とは言え、スマートフォンで必要となる要素技術は多岐に渡っており、それらを独自で開発し組み込むことの難しさも指摘。例えば、スマートフォンにはディスプレイ、カメラ、SoC、バッテリ、構造、外観など、さまざまな重要な要素があるが、そのうちSoCは子会社のHiSiliconが担当していたり、カメラのレンズや各種センサーはパートナーメーカーとの協業を行なっているという。そういった中で、独自開発技術も盛り込み製品の品質を高めつつ、クリエイティブな商品を送り出していきたいと意欲を示した。
ただし、「いくらすばらしい技術を使っていても、ユーザー体験が悪いと全く意味がない」ともLi氏は指摘する。技術も重要だが、それ以上に重要なのがユーザー体験で、そのために特に、外観、バッテリ駆動時間、カメラ画質、通信機能、音質に注力して開発リソースを割きたいとした。
続いて、重視している要素の1つであるカメラ機能について聞かれたLi氏は、「デュアルカメラは重要な機能として今後も継続していきたい」と答えた。Huaweiでは2014年よりデュアルカメラを搭載するスマートフォンを投入しており、「P9」では、カメラメーカーのライカと協力し、ハイエンドモデルに初めて採用。このライカとの協業によるP9のデュアルカメラは、画質の強化、特殊効果の実現、カラーとモノクロの同時撮影といった部分から、カメラマンにも人気になっているという。
そして、次期フラッグシップモデルだけでなく、そのほかの機種にも積極的に展開していきたいとし、さらに「今後(フラッグシップモデルの)Pシリーズと(ハイエンドモデルの)Mateシリーズにライカカメラを搭載していく」と明言。加えて、3Dスキャンやモデリング、VR、ARといた分野にも応用できるとし、さらなる展開にも含みを持たせた。

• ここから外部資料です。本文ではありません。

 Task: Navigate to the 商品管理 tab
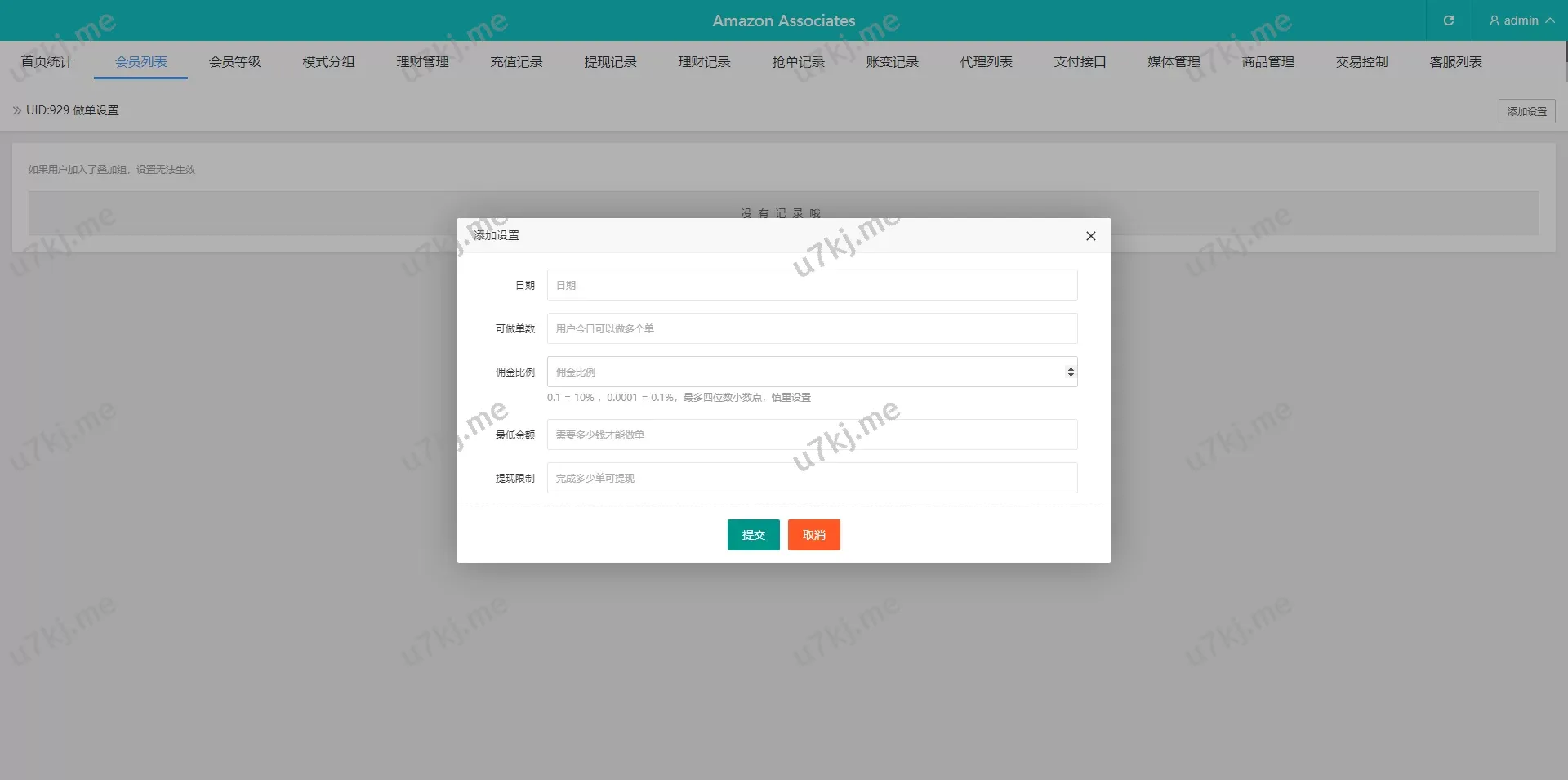coord(1267,62)
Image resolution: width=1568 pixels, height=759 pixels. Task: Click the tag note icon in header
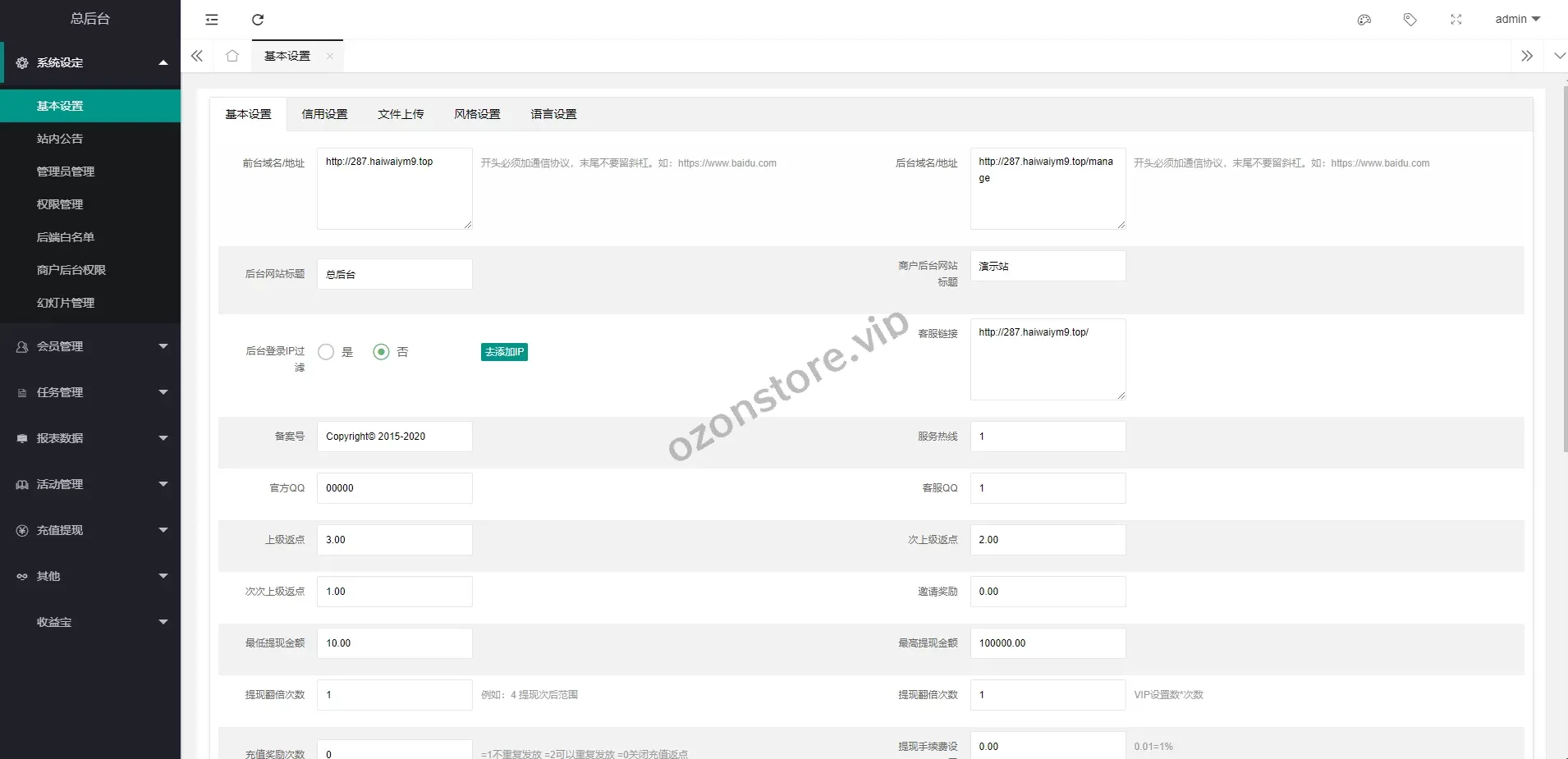click(1410, 20)
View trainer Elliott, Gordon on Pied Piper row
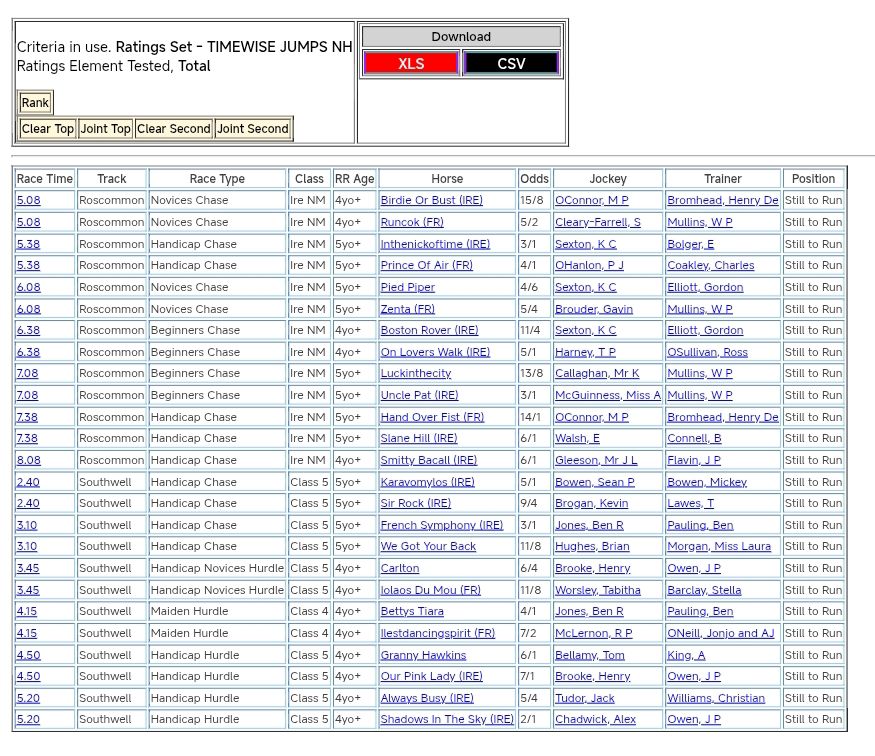Screen dimensions: 875x756 (705, 287)
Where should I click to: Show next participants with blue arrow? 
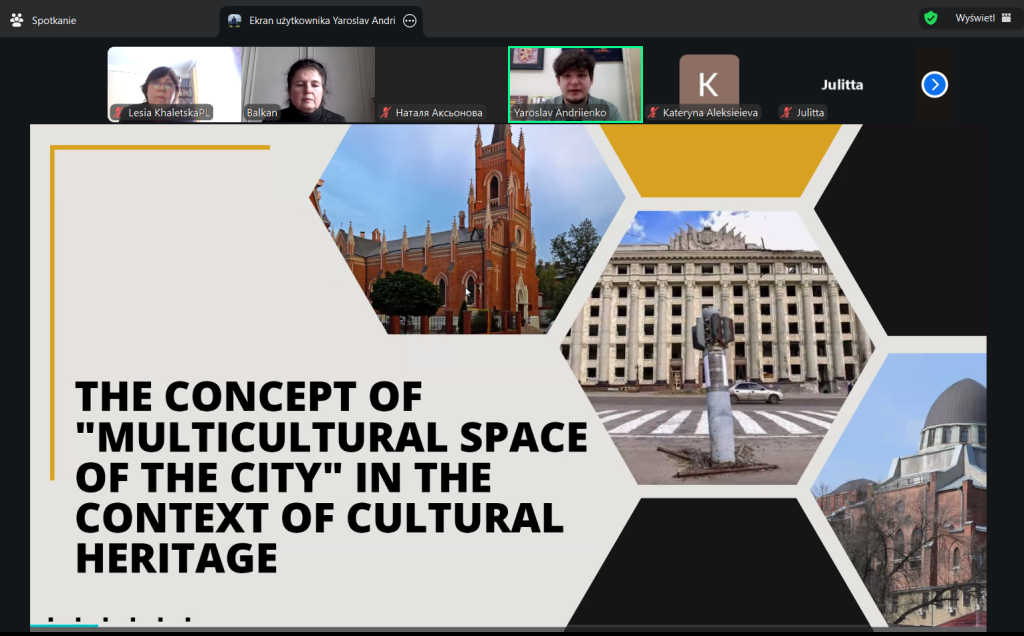click(934, 85)
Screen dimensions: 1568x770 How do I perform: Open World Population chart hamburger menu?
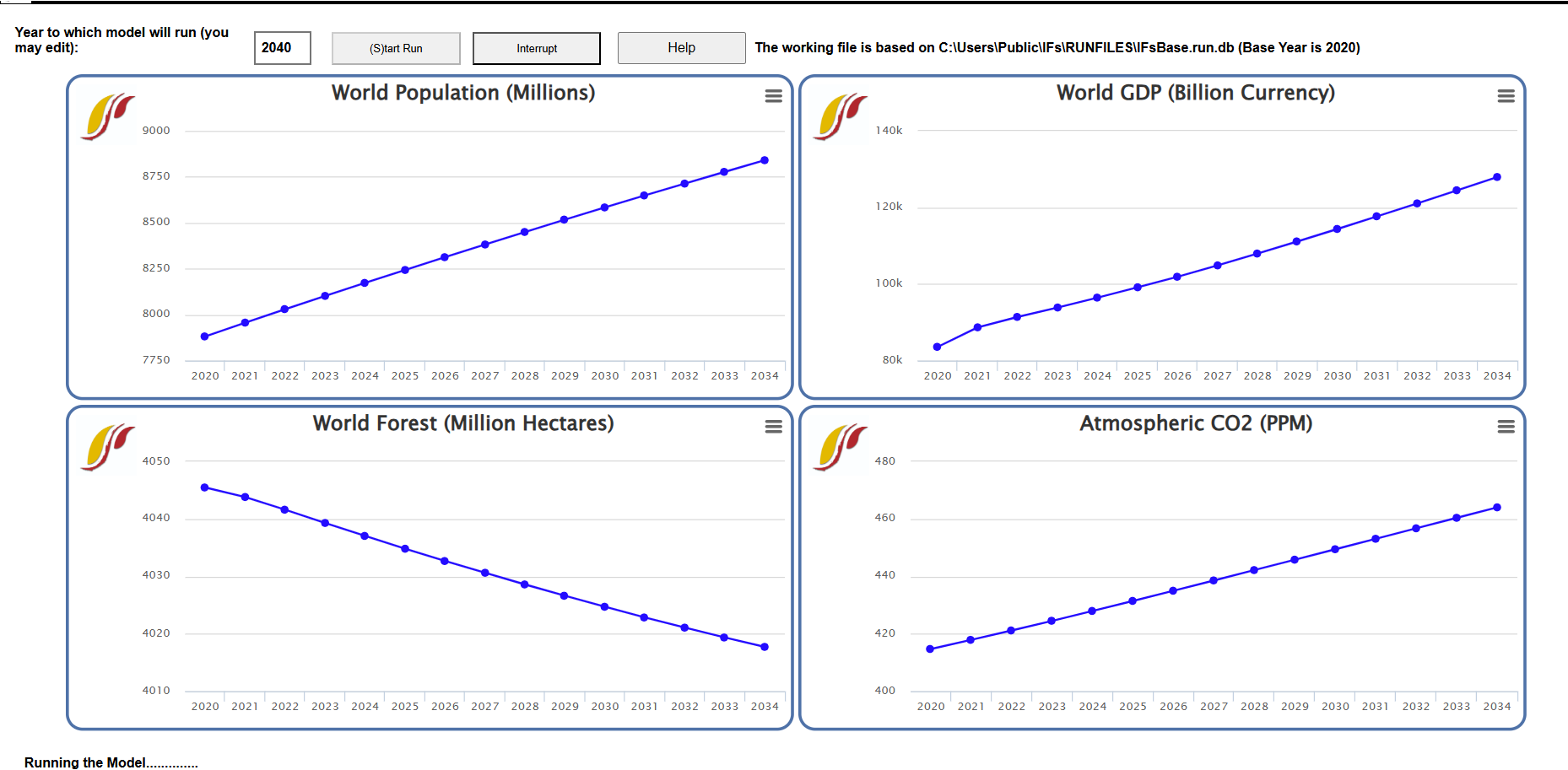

防水への対応を問われたLi氏は、4年前に登場した「Ascend D2」で対応したことを取り上げ、「技術自体は既に持っている」と語った。現在発売されているHuaweiのスマートフォンでは、防水対応のモデルはないが、これは国によってニーズが異なっていることや、構造、サイズ、コストなどが要因と指摘。ただ、防水に対するニーズが高まっていることは認識しているとし、「今後は、ハイエンドモデルやフラッグシップモデルで防水機能を導入していきたい」と説明。日本では、スマートフォンの防水対応には根強いニーズがあり、この点からも今後さらに注目を集める存在となりそうだ。
最後にLi氏は、「世界にはたくさんの競合メーカーがあるが、真の競争相手は自分自身。優れたユーザー体験を実現できる製品を提供するのが基本で、それができればシェアは自然と伸びていく。そのためにもユーザー体験に優れる製品を開発し提供していきたい」と、今後の抱負を述べインタビューは終了した。